Developing stem cell based models of MEN1-associated pancreatic neuroendocrine tumours (PanNETs) – a tool for drug discovery

Dr Paul Newey (Dundee)

Amongst the commonly occurring tumours in Multiple Endocrine Neoplasia type 1 (MEN1), pancreatic neuroendocrine tumours (PanNETs) present the greatest clinical challenge, not least because they are the leading cause of premature death in affected individuals. PanNETs frequently occur at an early age (i.e. <20 years) highlighting the need for tumour screening commencing in childhood. Currently, medical therapies targeting PanNETs are lacking and surgery remains the mainstay of treatment. However, PanNETs are frequently multiple and often recur after surgery. This, together with the inability to predict the clinical behaviour of such tumours, ensures that PanNETs cause considerable anxiety for affected individuals and their families. Thus, there is a clinical need to develop improved therapies aimed at preventing and/or treating such tumours. To date such progress is hampered by a lack of relevant cellular disease models in which to study MEN1 gene function and to evaluate new treatments.

To address this challenge, the aim of this study is to exploit very recent scientific advances to establish novel cell-based models of MEN1-associated PanNETs. To achieve this, specialised cells, known as induced pluripotent stem cells (iPSCs), will undergo a carefully orchestrated process known as ‘differentiation’ to generate human pancreatic endocrine cells in the laboratory. Once established, such cells will be used to investigate how damage to the MEN1 gene results in tumour formation, by evaluating the response of such cells to a potent MEN1 inhibitor. In addition, MEN1 mutations similar to those observed in MEN1 patients will be introduced into the cells and their effects on pancreatic endocrine cell behaviour assessed. Together, these approaches aim to replicate the environment found in pancreatic endocrine cells in individuals with MEN1. Not only will this allow novel insight into MEN1-related tumour formation and the identification of potential therapeutic targets, it will provide a unique resource for identifying and evaluating new treatments in downstream drug-discovery studies. In the longer term, these studies aim to lay the foundation for treatments aimed at tumour prevention in individuals with MEN1.

More About Paul

Paul undertook his medical training in Edinburgh and Oxford. His main research interests are in understanding the molecular and genetic basis of endocrine tumour formation. He has a particular clinical and research interest in Multiple Endocrine Neoplasia type 1 (MEN1) and Neuroendocrine tumours (NETs). Having recently relocated to Dundee, he is now establishing a program of work, which not only focuses on understanding why individuals develop endocrine tumours, but also on identifying new treatments.

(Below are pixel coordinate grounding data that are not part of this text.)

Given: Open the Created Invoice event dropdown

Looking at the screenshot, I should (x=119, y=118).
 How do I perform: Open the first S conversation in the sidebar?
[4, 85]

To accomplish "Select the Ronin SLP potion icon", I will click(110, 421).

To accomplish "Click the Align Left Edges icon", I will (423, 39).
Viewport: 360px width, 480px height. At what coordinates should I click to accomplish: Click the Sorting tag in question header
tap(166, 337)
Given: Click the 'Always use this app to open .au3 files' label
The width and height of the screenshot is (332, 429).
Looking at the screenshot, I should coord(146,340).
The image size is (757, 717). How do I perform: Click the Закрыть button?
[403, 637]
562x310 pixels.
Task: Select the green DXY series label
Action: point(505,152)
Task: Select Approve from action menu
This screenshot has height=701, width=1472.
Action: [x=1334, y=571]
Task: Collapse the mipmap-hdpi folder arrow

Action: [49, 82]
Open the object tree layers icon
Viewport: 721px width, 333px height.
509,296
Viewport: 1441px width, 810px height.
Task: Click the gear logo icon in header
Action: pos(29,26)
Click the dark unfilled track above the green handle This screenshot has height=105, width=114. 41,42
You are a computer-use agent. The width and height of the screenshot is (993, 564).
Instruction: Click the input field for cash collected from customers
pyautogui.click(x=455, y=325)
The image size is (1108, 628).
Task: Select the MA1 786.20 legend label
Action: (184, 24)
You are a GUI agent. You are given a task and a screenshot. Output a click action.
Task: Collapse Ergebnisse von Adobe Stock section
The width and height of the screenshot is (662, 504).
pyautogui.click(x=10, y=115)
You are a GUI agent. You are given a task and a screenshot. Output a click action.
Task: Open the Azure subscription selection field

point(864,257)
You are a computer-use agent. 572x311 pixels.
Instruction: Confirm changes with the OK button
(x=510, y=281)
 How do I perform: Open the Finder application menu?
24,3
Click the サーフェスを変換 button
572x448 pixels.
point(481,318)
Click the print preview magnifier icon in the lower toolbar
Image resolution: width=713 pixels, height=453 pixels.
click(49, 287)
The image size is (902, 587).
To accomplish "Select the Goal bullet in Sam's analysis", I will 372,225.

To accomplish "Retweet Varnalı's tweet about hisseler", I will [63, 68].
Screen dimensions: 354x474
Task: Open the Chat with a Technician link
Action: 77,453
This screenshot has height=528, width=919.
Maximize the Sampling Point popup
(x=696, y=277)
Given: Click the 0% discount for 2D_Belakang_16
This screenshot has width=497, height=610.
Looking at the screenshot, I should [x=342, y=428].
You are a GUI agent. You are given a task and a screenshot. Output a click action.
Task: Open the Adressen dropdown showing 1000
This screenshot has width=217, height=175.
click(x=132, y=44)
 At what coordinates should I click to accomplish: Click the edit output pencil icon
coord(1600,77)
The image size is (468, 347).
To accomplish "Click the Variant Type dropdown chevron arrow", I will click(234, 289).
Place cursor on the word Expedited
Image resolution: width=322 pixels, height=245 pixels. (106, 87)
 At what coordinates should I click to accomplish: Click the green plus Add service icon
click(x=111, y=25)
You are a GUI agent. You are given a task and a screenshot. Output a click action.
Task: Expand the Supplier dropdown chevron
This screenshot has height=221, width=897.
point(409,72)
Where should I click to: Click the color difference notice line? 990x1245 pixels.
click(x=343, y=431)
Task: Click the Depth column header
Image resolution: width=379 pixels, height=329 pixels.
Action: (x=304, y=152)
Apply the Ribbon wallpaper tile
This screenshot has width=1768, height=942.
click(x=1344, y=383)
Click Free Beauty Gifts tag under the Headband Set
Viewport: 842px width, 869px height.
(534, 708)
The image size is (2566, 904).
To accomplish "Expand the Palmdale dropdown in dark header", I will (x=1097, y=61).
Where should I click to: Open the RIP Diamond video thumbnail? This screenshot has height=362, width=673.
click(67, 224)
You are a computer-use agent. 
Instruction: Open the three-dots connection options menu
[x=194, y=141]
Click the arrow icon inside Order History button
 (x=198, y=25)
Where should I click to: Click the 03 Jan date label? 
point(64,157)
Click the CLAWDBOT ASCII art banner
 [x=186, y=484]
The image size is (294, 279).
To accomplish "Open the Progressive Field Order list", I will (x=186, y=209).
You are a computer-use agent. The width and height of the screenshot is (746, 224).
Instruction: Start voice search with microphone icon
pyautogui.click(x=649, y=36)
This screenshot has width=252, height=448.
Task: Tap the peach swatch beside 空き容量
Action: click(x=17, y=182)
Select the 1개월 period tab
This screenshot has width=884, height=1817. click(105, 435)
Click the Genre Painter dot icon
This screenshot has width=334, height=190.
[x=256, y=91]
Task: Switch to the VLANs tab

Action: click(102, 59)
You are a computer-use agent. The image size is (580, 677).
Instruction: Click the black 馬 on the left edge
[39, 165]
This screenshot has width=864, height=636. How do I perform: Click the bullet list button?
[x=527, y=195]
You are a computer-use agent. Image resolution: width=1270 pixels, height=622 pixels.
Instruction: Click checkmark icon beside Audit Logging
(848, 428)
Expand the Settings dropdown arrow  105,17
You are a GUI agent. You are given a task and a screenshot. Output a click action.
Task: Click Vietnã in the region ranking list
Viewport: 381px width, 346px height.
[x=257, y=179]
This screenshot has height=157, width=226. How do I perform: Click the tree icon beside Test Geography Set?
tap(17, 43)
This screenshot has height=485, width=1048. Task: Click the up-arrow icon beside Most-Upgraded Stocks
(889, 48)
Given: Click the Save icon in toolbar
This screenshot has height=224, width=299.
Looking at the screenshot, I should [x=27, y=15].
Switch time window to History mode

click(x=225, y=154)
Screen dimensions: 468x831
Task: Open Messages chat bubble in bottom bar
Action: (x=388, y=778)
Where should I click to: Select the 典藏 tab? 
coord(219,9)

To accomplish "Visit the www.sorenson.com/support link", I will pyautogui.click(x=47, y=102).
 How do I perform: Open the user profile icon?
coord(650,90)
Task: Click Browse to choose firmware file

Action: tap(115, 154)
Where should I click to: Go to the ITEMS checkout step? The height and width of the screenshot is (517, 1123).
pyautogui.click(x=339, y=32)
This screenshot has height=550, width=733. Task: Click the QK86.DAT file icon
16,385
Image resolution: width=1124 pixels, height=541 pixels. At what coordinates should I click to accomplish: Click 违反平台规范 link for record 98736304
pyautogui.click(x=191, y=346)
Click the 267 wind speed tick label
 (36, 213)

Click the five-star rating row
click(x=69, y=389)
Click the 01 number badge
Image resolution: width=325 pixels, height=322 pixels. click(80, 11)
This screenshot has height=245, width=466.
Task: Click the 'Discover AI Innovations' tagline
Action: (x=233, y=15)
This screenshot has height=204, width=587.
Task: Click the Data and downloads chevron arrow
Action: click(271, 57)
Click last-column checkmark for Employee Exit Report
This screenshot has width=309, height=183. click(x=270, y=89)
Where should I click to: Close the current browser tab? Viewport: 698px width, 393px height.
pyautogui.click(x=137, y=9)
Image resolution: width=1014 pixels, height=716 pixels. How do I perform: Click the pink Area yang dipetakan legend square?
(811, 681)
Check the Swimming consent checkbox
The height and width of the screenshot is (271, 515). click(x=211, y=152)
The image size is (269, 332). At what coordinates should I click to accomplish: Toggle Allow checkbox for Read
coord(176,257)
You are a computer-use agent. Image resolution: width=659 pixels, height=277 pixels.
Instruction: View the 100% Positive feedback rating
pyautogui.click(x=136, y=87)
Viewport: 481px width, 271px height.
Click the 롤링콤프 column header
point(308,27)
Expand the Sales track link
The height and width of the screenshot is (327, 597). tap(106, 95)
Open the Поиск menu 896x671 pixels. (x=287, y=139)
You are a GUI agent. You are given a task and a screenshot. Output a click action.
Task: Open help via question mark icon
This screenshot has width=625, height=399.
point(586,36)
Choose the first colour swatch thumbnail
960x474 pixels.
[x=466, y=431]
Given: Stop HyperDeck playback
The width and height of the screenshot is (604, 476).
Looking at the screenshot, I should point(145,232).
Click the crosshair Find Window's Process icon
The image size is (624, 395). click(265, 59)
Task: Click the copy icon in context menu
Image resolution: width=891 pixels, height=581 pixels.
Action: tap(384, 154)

Paul said, ‘I am delighted to have been successful in obtaining an AMEND Research Award. This award will play an important role in establishing a new avenue of research in the MEN1 field. Such novel approaches are essential to making progress. I hope this award will contribute to our understanding of why individuals with MEN1 develop pancreatic endocrine tumours, and in the longer term provide a foundation on which to identify new treatments.’